Напряжение спало – она боялась худшего, и сил не осталось на эмоции. Когда только поняла, что за лужа, а соседка ещё и слова не сказала, Любе уже было понятно, что убирать соседка точно не станет. А значит, кто бы ни принёс пиво в дом, убирать ей, Любе.
— Ты на меня ещё покричи! – снова повысила голос Людка.
— Давай отсюда! Пошла быстро! – повернулась всем корпусом Любовь и резко шагнула на неё.
Соседка качнулась назад и чуть нахмурилась – не ожидала.
— Глухая? Закройся в комнате и не выходи. Поняла?!
Любе не хотелось быть клоуном, ползая на карачках по коридору и собирая вонючую лужу, значит, нужно убрать зрителей. А грубость – единственный язык, который понимала Людка, да и всё её семейство тоже.
Соседка прищурилась и скривила рожу, став похожей на толстого космического пирата из мультика, засопела грозно, казалось – ещё мгновенье и начнёт бить копытом, то есть тапкой, землю. Но смолчала, задрала толстый подбородок и зашла в свою комнату. Только на прощанье хлопнула дверью.

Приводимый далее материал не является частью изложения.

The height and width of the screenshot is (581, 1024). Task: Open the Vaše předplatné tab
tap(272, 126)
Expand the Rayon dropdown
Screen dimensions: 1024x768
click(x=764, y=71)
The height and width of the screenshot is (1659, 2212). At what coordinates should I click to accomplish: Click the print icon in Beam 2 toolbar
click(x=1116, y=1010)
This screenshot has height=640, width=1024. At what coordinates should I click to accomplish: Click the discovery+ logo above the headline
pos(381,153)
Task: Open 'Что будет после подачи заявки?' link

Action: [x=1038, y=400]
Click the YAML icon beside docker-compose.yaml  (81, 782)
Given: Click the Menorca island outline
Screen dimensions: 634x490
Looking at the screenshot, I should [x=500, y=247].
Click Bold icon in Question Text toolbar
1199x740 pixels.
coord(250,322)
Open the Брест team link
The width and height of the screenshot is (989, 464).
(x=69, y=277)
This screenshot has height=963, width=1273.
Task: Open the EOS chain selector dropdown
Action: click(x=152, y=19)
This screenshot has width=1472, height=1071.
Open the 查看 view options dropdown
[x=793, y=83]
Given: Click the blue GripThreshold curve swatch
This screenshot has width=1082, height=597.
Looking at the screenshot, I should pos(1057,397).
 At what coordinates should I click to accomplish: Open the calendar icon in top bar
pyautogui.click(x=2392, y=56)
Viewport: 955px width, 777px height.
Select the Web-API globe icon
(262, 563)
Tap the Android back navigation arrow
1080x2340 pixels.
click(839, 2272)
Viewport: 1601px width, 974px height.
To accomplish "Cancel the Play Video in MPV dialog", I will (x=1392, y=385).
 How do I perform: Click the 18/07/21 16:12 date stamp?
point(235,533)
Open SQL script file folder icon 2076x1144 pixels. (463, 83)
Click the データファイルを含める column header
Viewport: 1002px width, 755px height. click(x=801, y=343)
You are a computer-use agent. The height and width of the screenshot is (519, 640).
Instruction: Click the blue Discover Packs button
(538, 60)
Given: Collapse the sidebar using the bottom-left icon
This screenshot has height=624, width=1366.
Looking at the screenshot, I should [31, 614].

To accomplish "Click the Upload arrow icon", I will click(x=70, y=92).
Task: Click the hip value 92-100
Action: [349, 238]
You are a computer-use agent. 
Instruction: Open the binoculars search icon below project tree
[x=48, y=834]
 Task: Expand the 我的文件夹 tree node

А Люба выдохнула, привалилась к стене и обозрела фронт работ. Отчаянно хотелось плакать и ругаться, но она только скривилась и тяжело, устало выпрямилась. Давненько она таким не занималась, примерно с тех пор, как перешла с должности няни в ясельной группе на должность воспитателя.
***
К тому моменту, когда Семёныч был водворён на свой продавленный диван, а его пострадавшие вещи плавали в его же тазу в ванной («Стирает за собой пусть сам!» —решила Люба, задыхаясь от вони и отчаяния, и залила водой смердящий ком), пол вымыт с хлоркой, Тефик прокапан, а лоток вычищен и засыпан новым наполнителем, она дрожала уже вся – от усталости, от голода, от желания расплакаться и исчезнуть отсюда, от жажды взять спицы и окунуться в прекрасный «шальной» мир и не видеть.